Although we do not claim that our model can replace current diagnostic standards, we believe it complements existing methods by offering a cost-effective, accessible, and efficient preliminary assessment. This could be particularly beneficial in scenarios where rapid triage or resource optimization is critical. It is noteworthy that the concept of integrating diverse laboratory test results into a unified model did not arise arbitrarily. There has long been ample evidence pointing toward this direction. For instance, multiple studies have observed that patients with malignant obstruction tends to be older than the benign group (23,27). Similarly, benign OJ is observed to be associated with lower bilirubin levels because biliary obstructions caused by calculous disease tend to be intermittent (1,26). Furthermore, there is documented evidence suggesting an association between OJ and renal injury, with the severity of renal dysfunction potentially reflecting the nature of the disease (37–39).

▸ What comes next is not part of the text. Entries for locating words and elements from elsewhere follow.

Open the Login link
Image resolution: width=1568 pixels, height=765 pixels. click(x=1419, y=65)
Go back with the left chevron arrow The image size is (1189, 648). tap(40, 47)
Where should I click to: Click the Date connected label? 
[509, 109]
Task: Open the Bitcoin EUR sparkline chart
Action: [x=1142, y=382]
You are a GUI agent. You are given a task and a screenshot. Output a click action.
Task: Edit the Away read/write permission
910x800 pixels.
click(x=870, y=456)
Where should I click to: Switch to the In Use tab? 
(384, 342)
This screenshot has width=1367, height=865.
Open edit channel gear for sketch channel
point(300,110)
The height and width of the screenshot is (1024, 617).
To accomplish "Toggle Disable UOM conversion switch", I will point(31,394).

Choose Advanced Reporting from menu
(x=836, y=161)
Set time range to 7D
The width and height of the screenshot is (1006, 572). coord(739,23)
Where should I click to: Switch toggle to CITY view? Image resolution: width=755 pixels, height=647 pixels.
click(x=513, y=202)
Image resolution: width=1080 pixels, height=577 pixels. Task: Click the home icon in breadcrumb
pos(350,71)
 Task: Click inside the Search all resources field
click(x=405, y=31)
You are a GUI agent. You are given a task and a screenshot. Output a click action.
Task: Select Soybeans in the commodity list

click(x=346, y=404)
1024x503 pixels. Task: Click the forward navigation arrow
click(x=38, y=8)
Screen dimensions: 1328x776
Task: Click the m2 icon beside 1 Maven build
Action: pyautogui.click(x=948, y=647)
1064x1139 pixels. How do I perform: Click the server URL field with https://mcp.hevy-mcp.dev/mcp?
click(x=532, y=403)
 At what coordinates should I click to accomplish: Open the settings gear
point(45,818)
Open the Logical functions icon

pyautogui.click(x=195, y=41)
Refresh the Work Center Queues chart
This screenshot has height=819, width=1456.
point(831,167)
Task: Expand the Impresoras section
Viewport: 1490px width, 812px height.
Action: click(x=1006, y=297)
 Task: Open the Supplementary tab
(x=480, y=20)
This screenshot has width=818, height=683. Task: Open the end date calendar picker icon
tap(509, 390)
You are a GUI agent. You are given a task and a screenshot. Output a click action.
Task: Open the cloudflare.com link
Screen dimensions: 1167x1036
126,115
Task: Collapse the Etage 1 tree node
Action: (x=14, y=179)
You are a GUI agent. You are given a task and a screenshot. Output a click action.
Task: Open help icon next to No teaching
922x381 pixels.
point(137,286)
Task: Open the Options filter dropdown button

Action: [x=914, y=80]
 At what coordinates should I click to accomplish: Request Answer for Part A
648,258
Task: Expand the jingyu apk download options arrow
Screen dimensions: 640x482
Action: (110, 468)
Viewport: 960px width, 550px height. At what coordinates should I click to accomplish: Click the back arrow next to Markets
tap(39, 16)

In this study, by leveraging interpretable ML models, we gained further insight into how traditional and novel biomarkers contribute to the diagnostic model. Although established markers such as CA 19-9, CEA, age, and bilirubin levels remained significant, factors like albumin levels, cholesterol levels, and red cell distribution width (RDW-SD) emerged as noteworthy contributors, offering new dimensions to the diagnostic evaluation of OJ.

CA 19-9, with a stand-alone AUROC of 0.712, demonstrated the highest predictive value among the top 5 indicators. This aligns with its well-established role as a tumor marker for pancreatobiliary malignancies, particularly pancreatic ductal adenocarcinoma and cholangiocarcinoma (40,41). However, its elevation in benign conditions, such as cholangitis or biliary obstruction, underscores the need for careful interpretation in clinical practice (10,42).

CEA, another well-established tumor marker, showed a stand-alone AUROC of 0.685. While its sensitivity and specificity for OJ are generally lower than those of CA 19-9, it remains a valuable adjunct in differentiating malignant from benign causes (43,44).

Age (stand-alone AUROC = 0.617) emerged as a significant predictor, consistent with the known association between advancing age and an increased risk of malignant biliary diseases. Older patients are more likely to present with malignancies such as pancreatic cancer or cholangiocarcinoma, whereas benign causes such as choledocholithiasis are more prevalent in younger populations (45).

DBIL, with a stand-alone AUROC of 0.613, reflects the severity of biliary obstruction. Our findings suggest that DBIL levels are typically higher in malignant OJ, likely because of the more complete and persistent nature of obstruction in malignancies (46). By contrast, benign OJ, often caused by conditions such as CBDS, may present with intermittent or partial obstruction, leading to relatively lower DBIL levels (47).

Finally, RDW-SD (stand-alone AUROC = 0.616), although less conventional, represents an intriguing biomarker in the context of OJ. Traditionally associated with hematologic disorders, RDW-SD has been linked to systemic inflammation and liver dysfunction, particularly in decompensated liver cirrhosis (48). Its inclusion in our model highlights the complex interplay between hepatic dysfunction and systemic inflammatory responses, warranting further investigation into its diagnostic and prognostic utility.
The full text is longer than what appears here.